Les parents : « Comment préparer les élèves alors que la Banque Nationale des sujets n’était pas consultable avant le mois de janvier ? »
Armelle Fellahi : « Le baccalauréat n’est pas un concours, c’est un examen. Il permet de vérifier que l’élève est au niveau de connaissances requis. Les élèves seront évalués sur des thèmes et des sujets qu’ils auront appris. »
Un parent puis un élève déplorent que « les professeurs des autres matières ne tiennent pas compte des épreuves E3C en ajoutant dans la même période où le même jour des évaluations propres à leur matière. »
Armelle Fellahi acquiesce et se retourne vers le proviseur en l’appelant à la vigilance.
Une maman dénonce « le burn out et les impacts psychologiques que génèrent ces charges de travail. Que souhaite-t-on à nos jeunes ? Ils n’ont plus de temps libre, plus de loisirs ! »
Latifa Pierron reconnaît que « la rentrée a été compliquée : personne n’était vraiment prêt. Les professeurs n’étaient pas particulièrement prêts, et les enjeux n’ont pas été bien évalués, ça crée aussi des conflits entre élèves. »
Les parents : « Comment être sûr qu’il n’y aura pas un autre blocage ? »
Armelle Fellahi : « L’idée c’est que tout le monde ici présent soit d’accord pour faire tomber la pression. Et notamment pour protéger les enfants qui en fait, payent le prix de débats politiques. »
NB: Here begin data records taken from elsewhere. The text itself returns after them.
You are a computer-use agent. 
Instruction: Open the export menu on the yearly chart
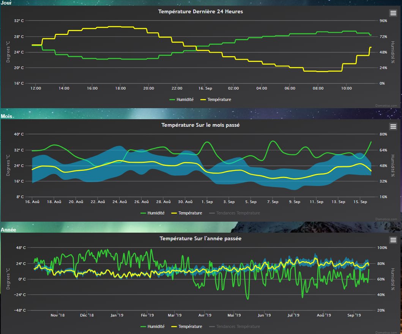(x=393, y=240)
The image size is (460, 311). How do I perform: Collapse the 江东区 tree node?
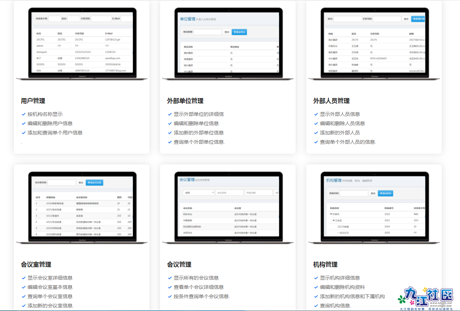coord(334,220)
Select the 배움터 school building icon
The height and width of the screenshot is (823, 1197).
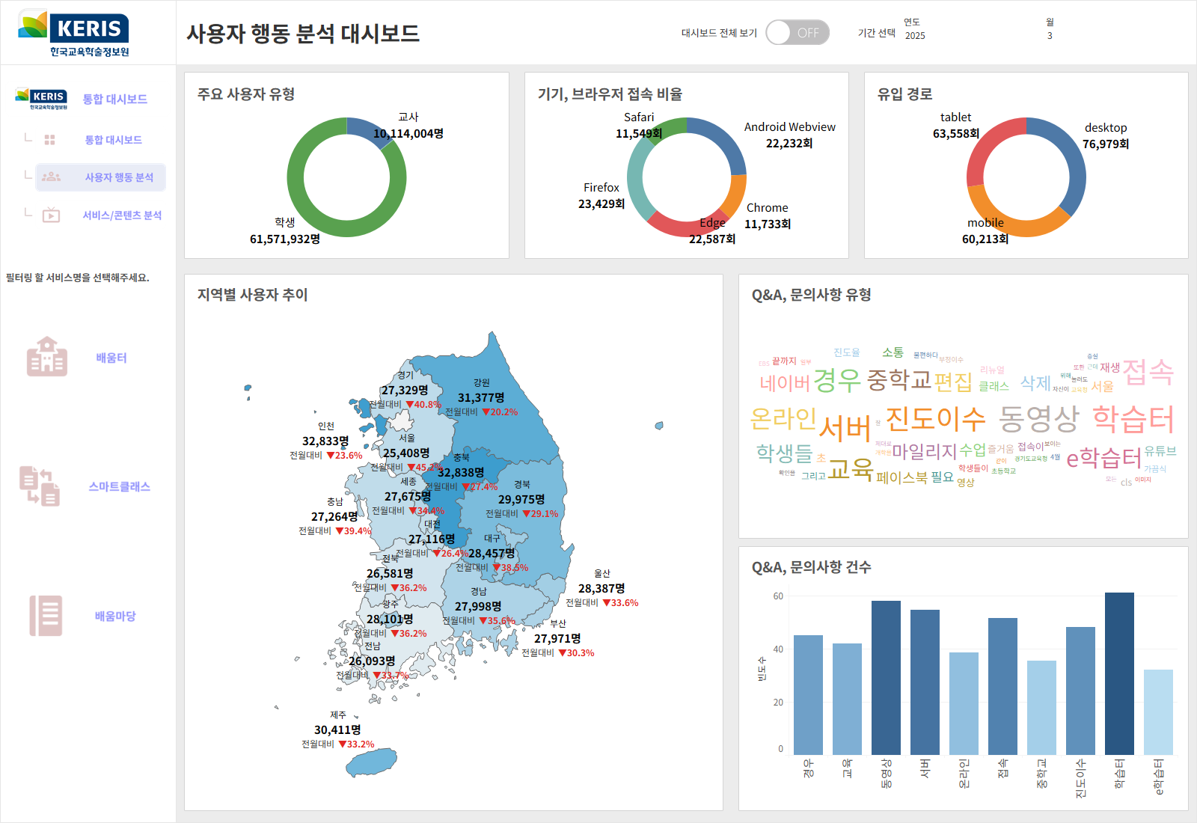[x=47, y=357]
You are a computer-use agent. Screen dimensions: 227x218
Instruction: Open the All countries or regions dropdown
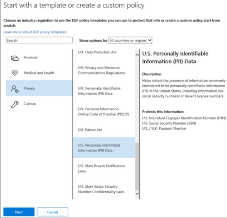pyautogui.click(x=130, y=40)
Jean-Yves Bou, professeur, défend l’idée que « les professeurs ne savent rien, ils apprennent tout trop tard et sans préparation, tout comme la direction. La réforme est bâclée. Il aurait fallu commencer par les secondes et doucement avec les premières. Applaudissement de la salle. »
Face aux problèmes de communication récurrents, le proviseur s’engage à passer directement les informations aux familles plutôt que par les professeurs.
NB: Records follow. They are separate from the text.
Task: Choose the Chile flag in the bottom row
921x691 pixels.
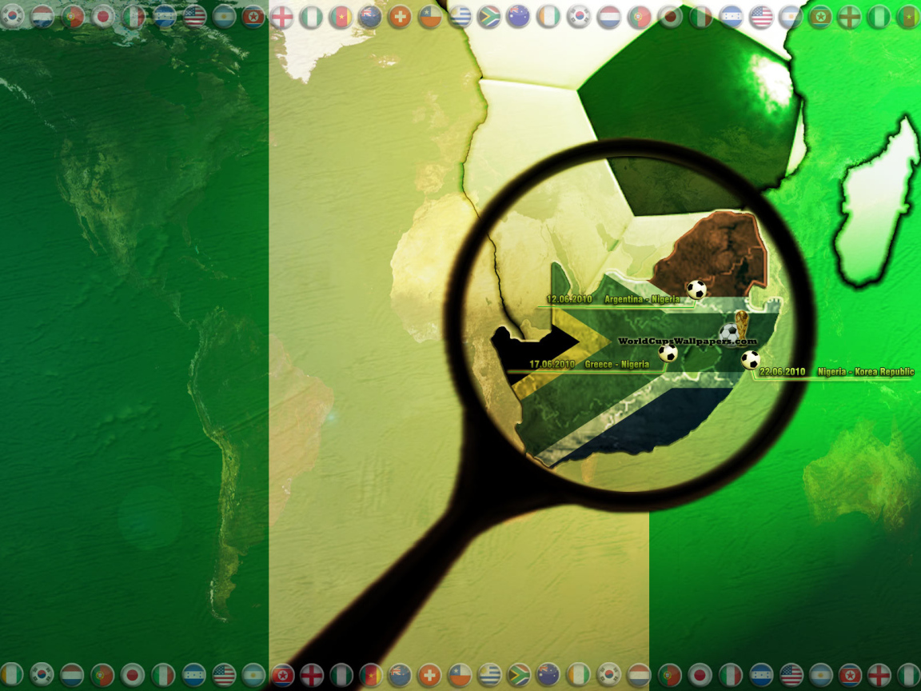Action: (x=460, y=674)
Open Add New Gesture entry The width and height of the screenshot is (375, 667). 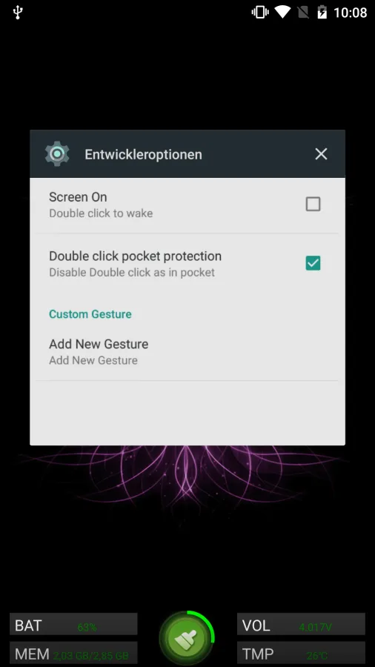tap(187, 351)
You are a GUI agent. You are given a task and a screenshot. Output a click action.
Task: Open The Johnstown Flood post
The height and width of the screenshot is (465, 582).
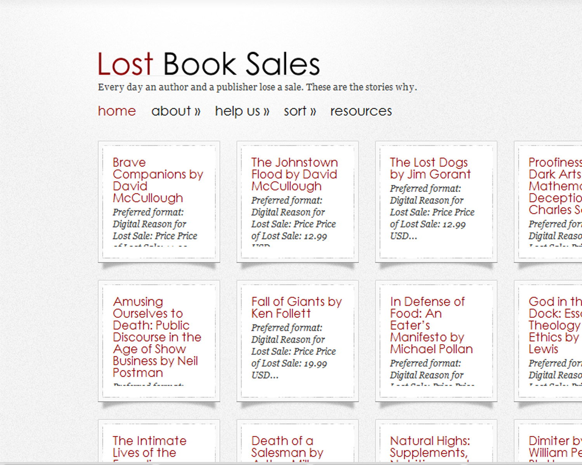294,174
Les parents : « Pourquoi cette marche forcée, puisque tout le monde est d’accord pour dire que personne n’était prêt ? »
Pierre Pipien : « Tout ce qui a été dit c’est vrai. Il est clair qu’on a fait les choses en marchant. Mais pour voir les choses du bon côté, nous avons remarqué que les conseils de classe des premières ont été plus sereins que les années précédentes. D’autre part, nous n’avons pas de problèmes de comportement à déplorer chez les premières. C’est aussi et sûrement parce qu’ils ont choisi leurs matières fortes. »
Armelle Fellahi a eu du mal à conclure cette réunion après avoir fait face aux reproches de certains parents qui lui reprochent de « nier l’évidence de ce désordre et de n’être intéressée que par la tenue des épreuves ».